Si cade nel tranello di ingollarsi i marchigiani come succulente olive ascolane, sicuri poiché proprietari d’idee di gioco fantasiose per la categoria. Palla fra i piedi dei varesini, con trame mosce a centrocampo dove il fosforo si accende come un fiammifero in una serata ventosa e poi, coperto il cerino, s’infiamma il gioco sulle fasce grazie alle opere di Zecchin, primo flautista nell’orchestra sanniniana. Il piccolo Cellini appare un oboe turato al quale il pallone è disturbo per la sonata e Neto, violoncello per motivi ispirati a un tango devastante, sembra oggi più adatto a un triste fado, eseguito per lamenti e lacrime salate.
Dall’ultima fila del palco esce ancora la zanzara Tripoli, maracas agitate da polsi nervosi e il pallone scagliato verso la gabbia ospite è intercettato nel corso dell’azione più eclatante della contesa dal portiere in posa poco tecnica. Si va alla pausa dove gli strumenti rifiatano nell’attesa del tenore Neto, oggi uomo normale e non all’altezza del palcoscenico scaligero.

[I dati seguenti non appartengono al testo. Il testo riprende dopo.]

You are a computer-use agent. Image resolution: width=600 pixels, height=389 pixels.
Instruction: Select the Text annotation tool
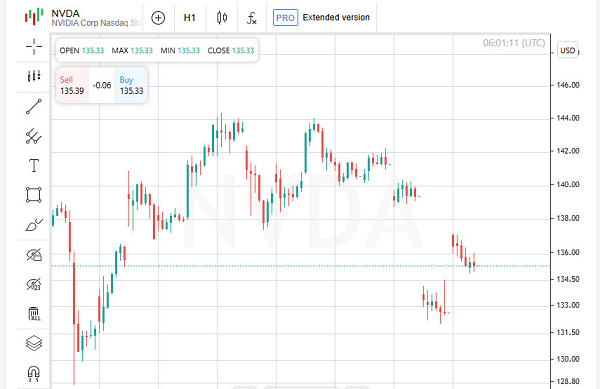34,166
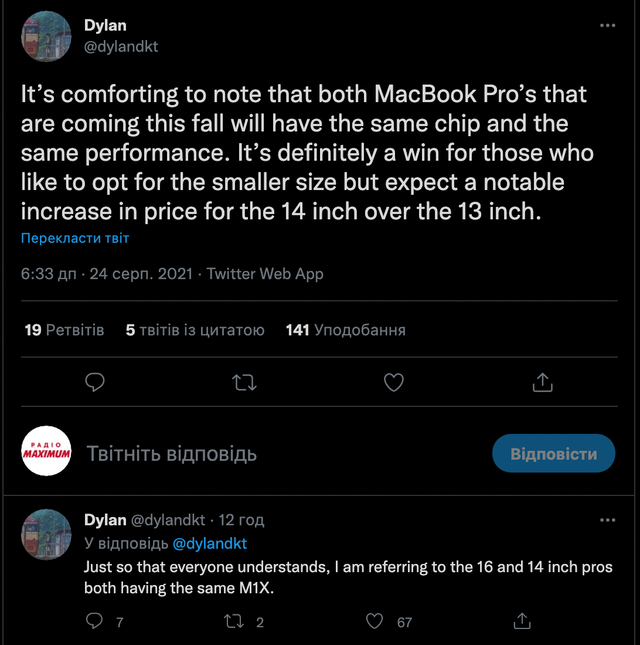Open more options menu on main tweet
This screenshot has width=640, height=645.
click(607, 26)
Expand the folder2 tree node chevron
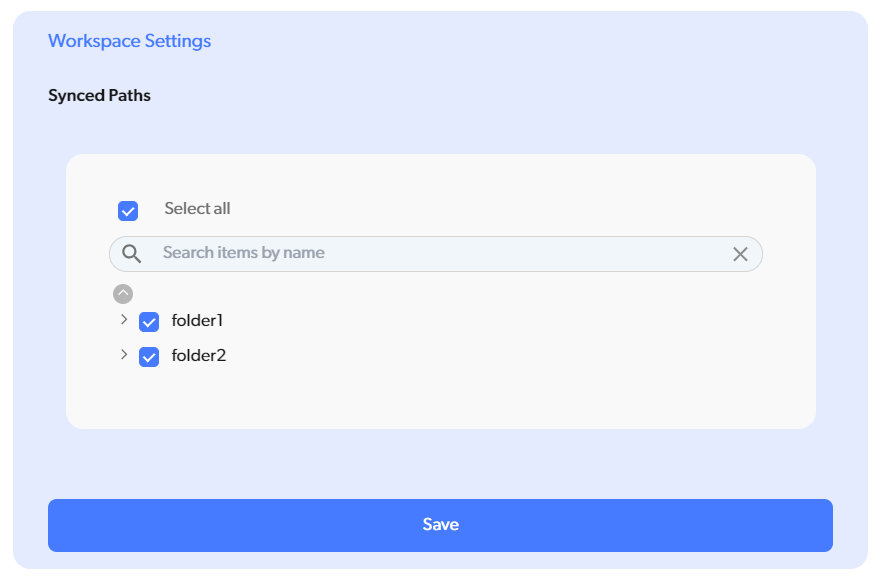 124,355
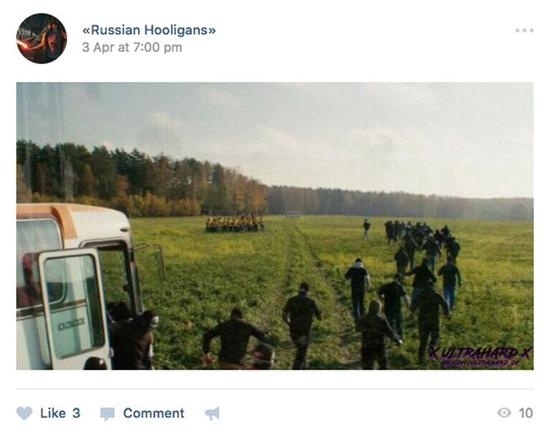Click the man running nearest the bus
The height and width of the screenshot is (438, 550).
pos(236,339)
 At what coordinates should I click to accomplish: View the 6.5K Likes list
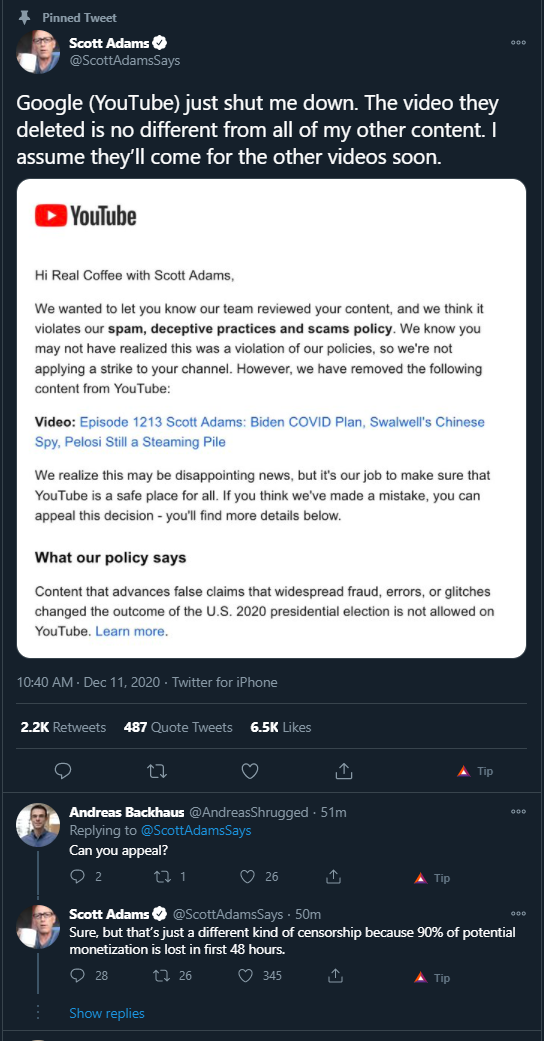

Sannino ritiene che non sia il caso di scuoterne ulteriormente le fila, facendo prevalere l’armonia e così ci si emoziona per lo stop dato dall’arbitro che, bontà per noi, ferma l’Ascoli nel corso di un rapido contropiede, frapponendosi nella manovra e bloccando la sfera, fino a lì più biancorossa che mai. A Zappino resta il piacere di suonare il triangolo con le sue mani poco galanti con i padroni di casa e benedette sotto il Sacro Monte; Zecchin da il là e altre note con i lanci per la zucca di Tripoli, opera non sua visto il risultato finale e la nota stonata rimane sui piedi di Cellini, incapace di smentirsi e sul cui tiro a lato, purtroppo si spegne la sonata in minore di un Varese che sembra opera inconclusa poiché il suo direttore d’orchestra aspetta di innervare con un pizzico d’improvvisazione una compagine che ci farà godere nei prossimi mesi.